___ Texto da página ___

Quatro dos coprólitos, incluindo o humano, continham ovos de vermes capilares, identificados em parte por sua forma de limão.

Enquanto os muitos tipos de capilares ao redor do mundo infectam uma grande variedade de animais, nas raras ocasiões em que uma espécie europeia infecta humanos, os ovos ficam alojados no fígado e não aparecem nas fezes.

A evidência de ovos capilares em fezes humanas indica que a pessoa comeu os pulmões ou fígado crus ou mal cozidos de um animal já infectado, fazendo com que os ovos do parasita passassem diretamente pelo corpo.

Fezes humanas preservadas de Durrington Walls. Crédito: Lisa-Marie Shillito

Vacas, a fonte mais provável

Durante as escavações do principal monturo (monte de esterco e lixo) em Durrington Walls, os arqueólogos descobriram cerâmica e ferramentas de pedra junto com mais de 38 mil ossos de animais. Cerca de 90% dos ossos eram de porcos, com menos de 10% de vacas. Foi também aqui que foram encontradas as fezes parcialmente mineralizadas utilizadas no estudo.

“Como os vermes capilares podem infectar gado e outros ruminantes, parece que as vacas podem ter sido a fonte mais provável dos ovos do parasita”, disse Mitchell.

___ Dados fornecidos ___

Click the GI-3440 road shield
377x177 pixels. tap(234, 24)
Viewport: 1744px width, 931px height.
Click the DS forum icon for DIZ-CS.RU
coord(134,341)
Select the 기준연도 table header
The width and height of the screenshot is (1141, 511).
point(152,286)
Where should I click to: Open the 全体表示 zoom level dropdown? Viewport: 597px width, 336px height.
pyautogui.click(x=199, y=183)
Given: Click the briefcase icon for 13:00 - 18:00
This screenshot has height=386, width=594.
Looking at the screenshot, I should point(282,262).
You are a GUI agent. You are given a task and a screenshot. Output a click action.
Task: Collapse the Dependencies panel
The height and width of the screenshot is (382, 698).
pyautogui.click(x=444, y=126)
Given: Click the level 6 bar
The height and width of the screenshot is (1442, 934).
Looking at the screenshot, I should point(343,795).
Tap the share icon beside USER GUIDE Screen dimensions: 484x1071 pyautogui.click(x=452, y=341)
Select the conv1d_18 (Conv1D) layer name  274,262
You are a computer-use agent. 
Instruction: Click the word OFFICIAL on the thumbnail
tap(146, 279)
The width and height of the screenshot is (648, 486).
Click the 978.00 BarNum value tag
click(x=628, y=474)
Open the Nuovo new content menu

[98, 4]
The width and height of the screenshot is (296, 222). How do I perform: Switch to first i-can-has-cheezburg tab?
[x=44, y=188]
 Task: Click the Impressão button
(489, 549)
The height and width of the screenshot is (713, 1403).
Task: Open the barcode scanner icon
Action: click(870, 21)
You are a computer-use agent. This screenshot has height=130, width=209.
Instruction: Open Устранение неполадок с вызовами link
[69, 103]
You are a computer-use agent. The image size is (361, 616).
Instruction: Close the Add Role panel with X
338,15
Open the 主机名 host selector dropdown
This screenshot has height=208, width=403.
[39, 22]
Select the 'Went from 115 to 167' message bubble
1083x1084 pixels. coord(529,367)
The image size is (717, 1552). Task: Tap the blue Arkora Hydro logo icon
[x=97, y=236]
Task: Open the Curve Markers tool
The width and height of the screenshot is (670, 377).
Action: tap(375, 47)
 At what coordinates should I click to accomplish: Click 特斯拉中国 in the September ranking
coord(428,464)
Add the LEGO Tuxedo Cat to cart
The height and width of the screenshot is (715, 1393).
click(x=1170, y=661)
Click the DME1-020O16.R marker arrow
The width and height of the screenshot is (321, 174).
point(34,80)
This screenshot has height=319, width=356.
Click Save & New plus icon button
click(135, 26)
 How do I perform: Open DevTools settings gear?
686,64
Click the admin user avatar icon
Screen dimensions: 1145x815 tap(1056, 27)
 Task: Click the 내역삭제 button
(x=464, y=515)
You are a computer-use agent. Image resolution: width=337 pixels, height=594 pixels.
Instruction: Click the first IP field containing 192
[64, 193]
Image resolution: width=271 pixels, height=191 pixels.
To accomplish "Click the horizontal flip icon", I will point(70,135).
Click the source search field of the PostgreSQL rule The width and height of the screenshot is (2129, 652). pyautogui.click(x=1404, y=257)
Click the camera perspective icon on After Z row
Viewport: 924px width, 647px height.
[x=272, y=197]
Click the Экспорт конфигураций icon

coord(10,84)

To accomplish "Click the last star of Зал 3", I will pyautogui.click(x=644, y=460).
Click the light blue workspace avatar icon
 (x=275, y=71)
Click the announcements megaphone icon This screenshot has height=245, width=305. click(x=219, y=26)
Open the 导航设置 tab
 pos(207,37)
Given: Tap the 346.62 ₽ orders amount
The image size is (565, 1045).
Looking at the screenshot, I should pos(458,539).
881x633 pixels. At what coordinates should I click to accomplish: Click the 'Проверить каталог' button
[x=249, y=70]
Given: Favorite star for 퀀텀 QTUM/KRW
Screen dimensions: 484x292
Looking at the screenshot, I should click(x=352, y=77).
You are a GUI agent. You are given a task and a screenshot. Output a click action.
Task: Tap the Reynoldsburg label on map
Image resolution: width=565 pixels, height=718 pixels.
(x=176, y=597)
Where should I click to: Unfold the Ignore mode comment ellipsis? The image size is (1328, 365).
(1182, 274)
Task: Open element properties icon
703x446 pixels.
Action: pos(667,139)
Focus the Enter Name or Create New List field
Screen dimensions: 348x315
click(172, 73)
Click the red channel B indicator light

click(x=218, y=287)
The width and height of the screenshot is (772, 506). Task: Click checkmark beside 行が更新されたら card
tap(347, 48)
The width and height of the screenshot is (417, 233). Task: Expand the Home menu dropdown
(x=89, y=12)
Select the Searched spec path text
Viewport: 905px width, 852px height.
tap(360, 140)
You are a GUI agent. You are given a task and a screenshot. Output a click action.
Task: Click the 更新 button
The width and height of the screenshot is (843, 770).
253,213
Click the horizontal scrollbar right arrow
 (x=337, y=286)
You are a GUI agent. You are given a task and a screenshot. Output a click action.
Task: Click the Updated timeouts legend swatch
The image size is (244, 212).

___

■ Tarefas ■
- A) Transcreva do texto sobre Durrington Walls o trecho que começa em "Enquanto os muitos" e vai até "aparecem nas fezes.".
- B) Segundo o texto sobre Durrington Walls, que proporção dos ossos de animais encontrados no principal monturo era de porcos?

■ Respostas por tarefa ■
- A)
Enquanto os muitos tipos de capilares ao redor do mundo infectam uma grande variedade de animais, nas raras ocasiões em que uma espécie europeia infecta humanos, os ovos ficam alojados no fígado e não aparecem nas fezes.

- B) Cerca de 90%.